In his great Epistle on justification, Saint Paul presents the Holy Spirit as the hero of the Christian life, whose full power has been unleashed by Jesus’ death and resurrection! The overarching theme of Paul’s letter to the Romans (chapters 1-8) is POWER leading to LIFE. Thus Paul says at Romans 1:16:

“For I am not ashamed of the gospel, because it is the power of God that brings salvation to everyone who believes: first to the Jew, then to the Gentile.”

This POWER flows from Christ’s resurrection:

“[Jesus] who through the Spirit of holiness was appointed the Son of God in power by his resurrection from the dead: Jesus Christ our Lord” (Romans 1:4).

The general condition of humanity before the Gospel is powerlessness, both for Jew and Gentile. “We have already brought the charge against Jew and Greek alike that they are under the domination of sin” (Romans 3:9).
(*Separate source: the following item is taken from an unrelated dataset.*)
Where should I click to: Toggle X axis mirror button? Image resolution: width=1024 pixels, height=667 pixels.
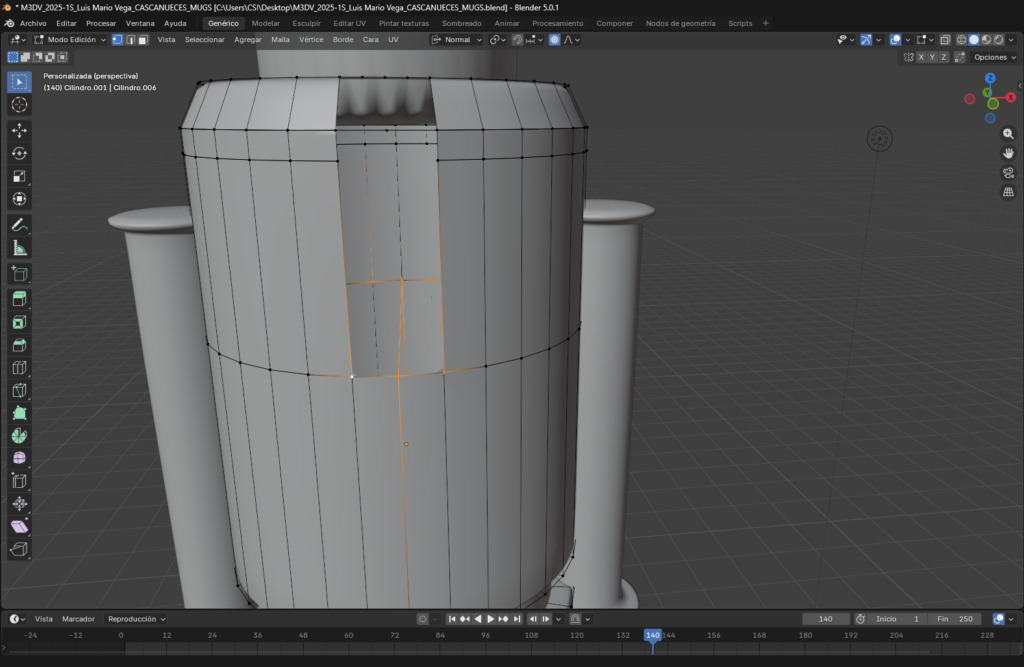921,57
Even compliance with the “works of the law” in the Old Testament economy is insufficient for justification: “a man is justified by faith apart from the works of the law” (Romans 3:28).

Our reconciliation and justification comes from faith in Jesus Christ (chapters 4-5). “At the appointed time, when we were still powerless, Christ died for us godless men” (Romans 5:6). This justification by faith flows not only from Jesus’ sacrificial, atoning death, but also from the power flowing from his resurrection! “Jesus who was handed over to death for our sins and raised for our justification” (Romans 4:25).
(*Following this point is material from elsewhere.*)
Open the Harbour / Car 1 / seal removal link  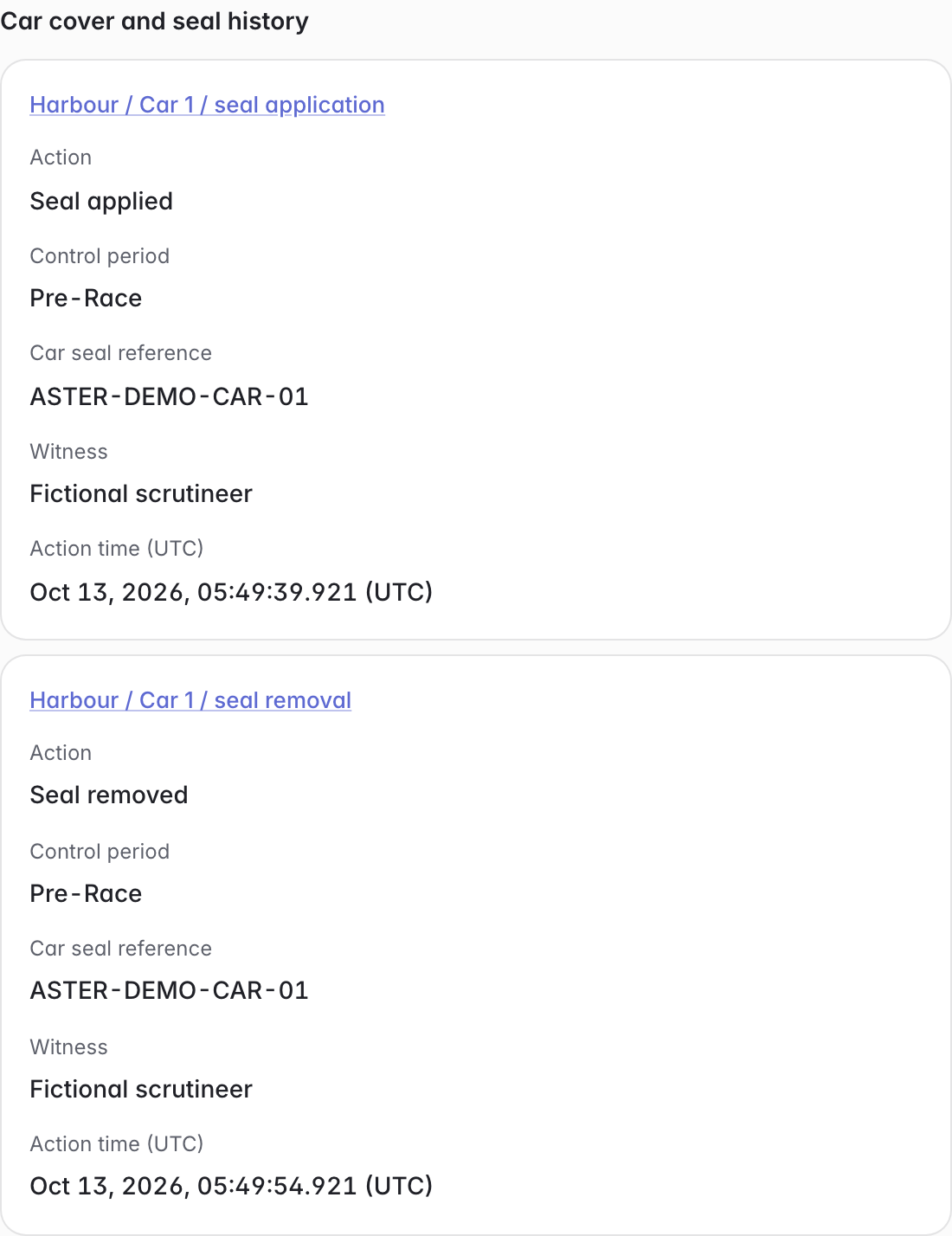(x=190, y=700)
Moreover, flowing from this gift of justifying faith is HOLY SPIRIT POWER! “We have gained access by faith to the grace in which we now stand, and we boast of our hope for the glory of God….And this hope will not leave us disappointed, because the love of God has been poured out in our hearts through the Holy Spirit who has been given to us” (Romans 5:5).

Paul then asks: does this grace of justification give us immunity from sin?, to which he essentially answers: HELL NO! “Are we to say, ‘Let us continue in sin that grace may abound?’ Certainly not!” (Romans 6:1-2). Why is this? Because through faith we have been baptized into the sin-forgiving death of Jesus and the new life giving resurrection of Jesus. “Through baptism into his death we were buried with him, so that, just as Christ was raised from the dead by the glory of the Father, we too might live a new life” (Romans 6:4). “Do not, therefore, let sin rule your mortal body” (Romans 6:12).

We then come to chapter seven of Romans where we encounter this mysterious, representative man who is struggling so mightily with the power of sin in his flesh. He cries out: “For I do not what I want, but the very thing I hate (7:15), and, “when I want to do right, evil lies close at hand” (7: 21). Is Paul speaking of himself here, or of Israel, or of the “universal plight of all men” (ICSB)? Whichever the case may be, the powerlessness this man feels in the flesh (in his human weakness) has a solution: it is the HOLY SPIRIT who will give him – give us – victory over sin through our new life in the Spirit!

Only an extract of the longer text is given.